Results: The most consistent findings in addicted individuals relative to healthy controls were lower N2, error-related negativity and error positivity amplitudes as well as hypoactivation in the anterior cingulate cortex (ACC), inferior frontal gyrus and dorsolateral prefrontal cortex. These neural deficits, however, were not always associated with impaired task performance. With regard to behavioural addictions, some evidence has been found for similar neural deficits; however, studies are scarce and results are not yet conclusive. Differences among the major classes of substances of abuse were identified and involve stronger neural responses to errors in individuals with alcohol dependence versus weaker neural responses to errors in other substance-dependent populations.
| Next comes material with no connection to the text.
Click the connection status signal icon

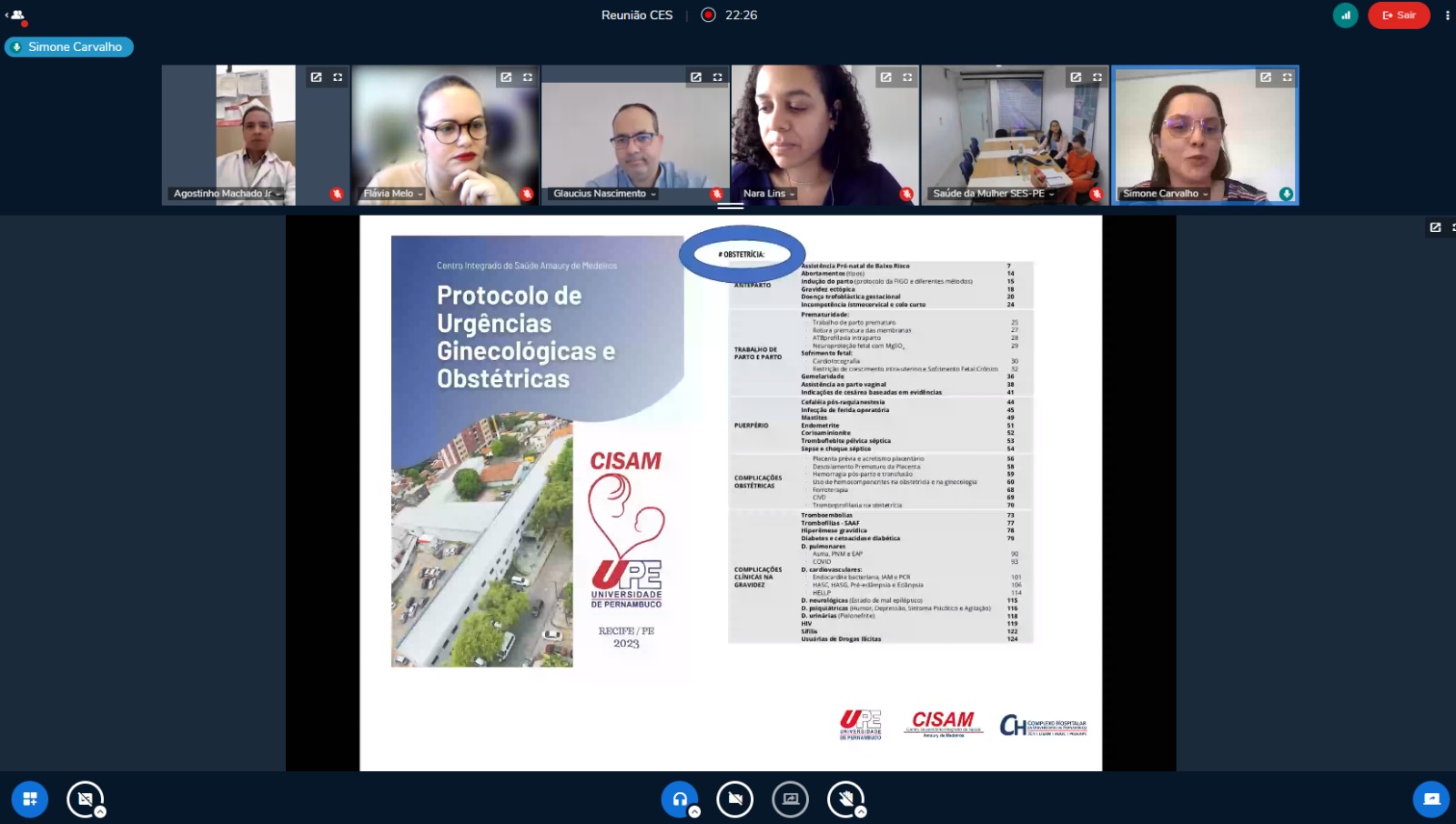click(x=1345, y=15)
Limitations: Task design and analysis techniques vary across studies, thereby reducing comparability among studies and the potential of clinical use of these measures.
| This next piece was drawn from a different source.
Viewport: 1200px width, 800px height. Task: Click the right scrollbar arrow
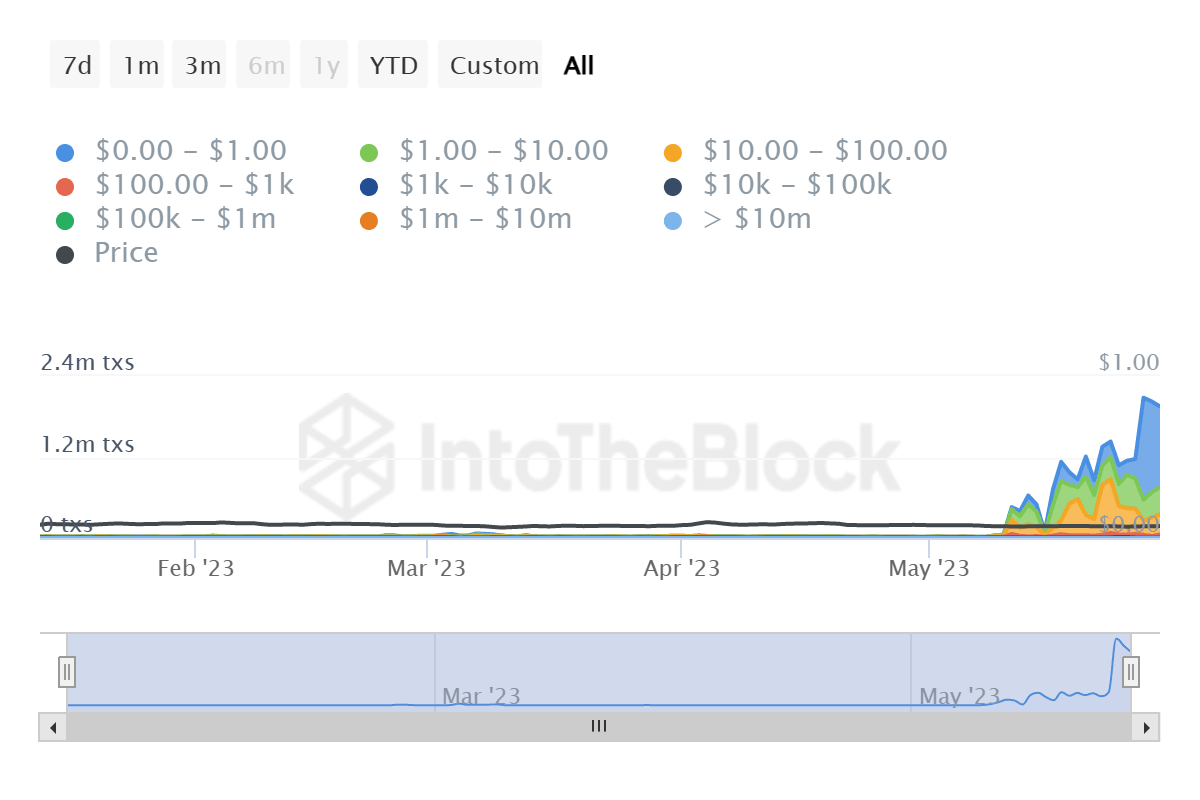click(x=1147, y=727)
Conclusion: Current addiction theories were supported by identifying consistent abnormalities in prefrontal brain function in individuals with addiction. An integrative model is proposed, suggesting that neural deficits in the dorsal ACC may constitute a hallmark neurocognitive deficit under lying addictive behaviours, such as loss of control.

Figures

Fig. 1

Summary of anterior cingulate dysfunction in individuals with addictions for inhibitory control. Circles represent hypoactivation and squares hyperactivation for inhibitory control in individuals with addictions relative to controls. Of note, 6 studies included in this review reporting group differences are not displayed in this figure, as results did not indicate group differences in the anterior cingulate cortex for inhibitory control–related brain activation. Red: opioid dependence; green: cocaine dependence; dark blue: cannabis dependence; light blue: nicotine dependence; yellow: behavioural addictions. Locations are based on reported Talairach or Montreal Neurological Institute (MNI) coordinates in studies reporting group differences included in this review. Talairach coordinates were converted to MNI using the GingerALE toolbox. Foci of activation were projected onto the midline for ease of viewing.

Fig. 2

Summary of anterior cingulate dysfunction in individuals with addictions for error processing. Circles represent hypoactivation and squares hyperactivation for error processing in individuals with addictions relative to controls. Of note, 1 study included in this review that reports group differences is not displayed in this figure as results did not indicate group differences in the anterior cingulate cortex for error-related brain activation. Red: opioid dependence; green: cocaine dependence; purple: alcohol dependence; light blue: nicotine dependence; yellow: pathological gambling. Locations are based on reported Talairach or Montreal Neurological Institute (MNI) coordinates in studies reporting group differences included in this review. Talairach coordinates were converted to MNI using the GingerALE toolbox. Foci of activation were projected onto the midline for ease of viewing.

Fig. 3

Summary and integrative model of neural deficits in error processing and inhibitory control in individuals with addictive behaviours. The event-related potential components and brain regions listed in the boxes are those showing the most consistent neural deficits in individuals with addictions in error processing and inhibitory control. As the most consistent findings are related to dorsal anterior cingulate cortex (dACC) dysfunction, we suggest that problems with conflict monitoring, a critical function of the dACC, involved in both inhibitory control and error processing, may trigger the loss of control in individuals with addictions. The grey arrow indicates that the function of this highly interrelated system is decreased in individuals with addictions compared with healthy controls. It further illustrates the negative impact of this dysfunctional system over addiction-related behaviours. The arrows in the model symbolize the relationships between error-processing and inhibitory control with conflict monitoring. The dotted arrow represents the modulatory effect of error-related dACC activation on connected brain regions. DLPFC = dorsolateral prefrontal cortex; ERN = error-related negativity; IFG = inferior frontal gyrus; PG = parietal gyrus.